VOL. 36 | NO. 39 | Friday, September 28, 2012
Getting ready for football and other things
Football season is officially here, and the fall weather is not far behind. In fact, the last few cooler, rainy days have got most of us itching for what I consider one of the most beautiful times of the year to come on and “get the party started!”
Speaking of parties, that’s exactly what’s going on all over the country with football games. Every weekend, it seems, there are football parties.
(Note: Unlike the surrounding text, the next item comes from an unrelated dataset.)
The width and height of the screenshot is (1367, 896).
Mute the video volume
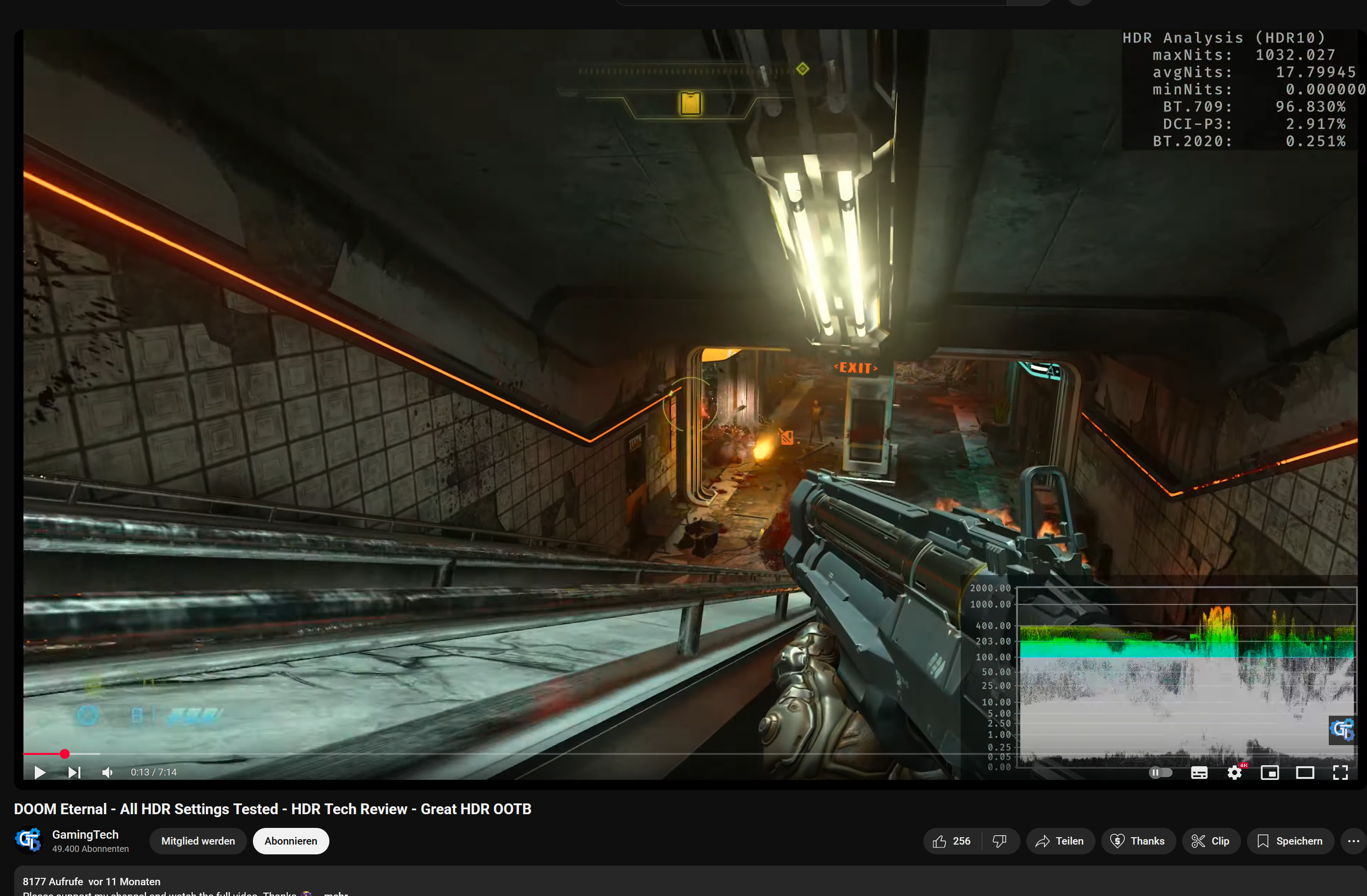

They’re held in big, elaborate “media rooms” of some folks’ homes, backyard cookouts with dozens of friends sitting around the “outdoor kitchen,” tailgating parties in stadium parking lots and, sometimes, just small family get-togethers for watching the game.
However you may be choosing to watch you favorite team (hopefully) stomp the bad guys, there is always, and I mean always, lots of food. And that brings me to my arena of specialized knowledge!
At one particular get-together this weekend, there was the perfect food for me to share with you. Luckily, the chef was eager to share his recipe! Although there was a lot of discussion about football, this was our Sunday evening small-group meeting. So we had a lot to talk about!
If you follow my columns, you may remember that last fall our small group studied “Twelve Ordinary Men,” a book about the disciples and how they were just 12 ordinary, uneducated men who Jesus chose to follow Him and teach the message after His life on earth had ended. It was an exceptional book, and one I highly recommend if you want to learn more about the people of the Bible.
This season we are studying The Me I Want To Be by John Ortberg. I tell ya, I consider myself a person who reads more than the average person, but I honestly don’t know how so many books can be out there that I have never run across! This is another one of them.
Anyway, after the first lesson, this book seems to be another good one from which I will be able to glean many good observations – and remember them. Hopefully, it will help me in my endeavors to be the person I more often want to be rather than who I am usually. I can say that maybe 30 percent of the time I like who I am (speaking entirely about my conduct), but once I think I am on a good roll, I act like the Hogs and mess it up!
Anyway, so much for that. As for the recipe, it is not nearly as hard! Thank heavens! This is a recipe shared by Robert Rainwater, the leader of our group, and it is a perfect finger food for all that football or, if you tire of watching those, any kind of game. Maybe bocce will be airing on some station!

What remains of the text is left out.